Respondents stated that in May, 1951, Cecil Moss asked the partners for a price on doing the rough carpentry for the 219 houses and they finally agreed to accept “$125 per week and fifty cents per square foot”; that on June 11, 1951, the written contract, Exhibit A, was signed by respondents and with their consent by Albaugh only; that the partners employed all labor and discharged them without consulting respondents; that time records were kept by the partners and were used for computing wages and were delivered to respondents every Wednesday for preparation of the payrolls, but no record was kept of the partners’ time. Also, they paid for the sharpening of their saws. Neither the opening statement of appellants nor Exhibit A discloses otherwise than that they were “contractors” in the usual sense of that word. The writing begins with the declaration that they are the “contractor”; by the first article the contractor agrees to furnish all material, labor, equipment; the contractor shall complete the several parts of the whole work at the rate of six houses per day; the contractor recognizes, etc. If none of the methods suggested for determining the value of work is agreed upon “Contractor shall proceed with the work . . . Contractor shall keep a correct account . . . if the Contractor shall neglect . . . Contractor shall maintain insurance . . . Contractor shall do cutting, fitting . . . Contractor shall not endanger ...”

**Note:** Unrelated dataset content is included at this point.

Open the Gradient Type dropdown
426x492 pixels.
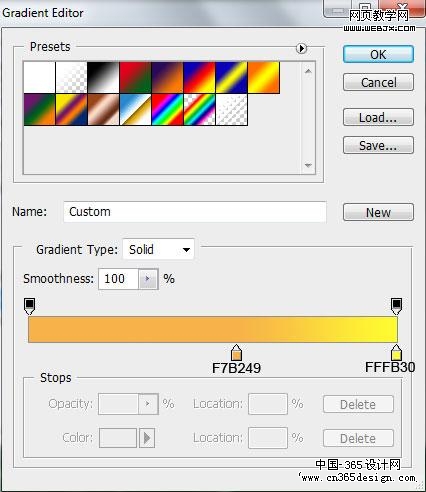click(x=158, y=249)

Appellant admitted that (1) at his first meeting with Cecil Moss in May it was agreed there was to be a written contract; (2) the word “price” in Exhibit A referred to the 50 cents per square foot only and not to the weekly wage, and included saw sharpening; (3) under his claim of an “oral agreement” there never was a meeting of minds; (4) Exhibit A on its face is a contract used with subcontractors, and it is a contract; (5) the typed portions of Exhibit A are the same as the asserted oral agreement; (6) the writing has superseded the claimed, oral contract.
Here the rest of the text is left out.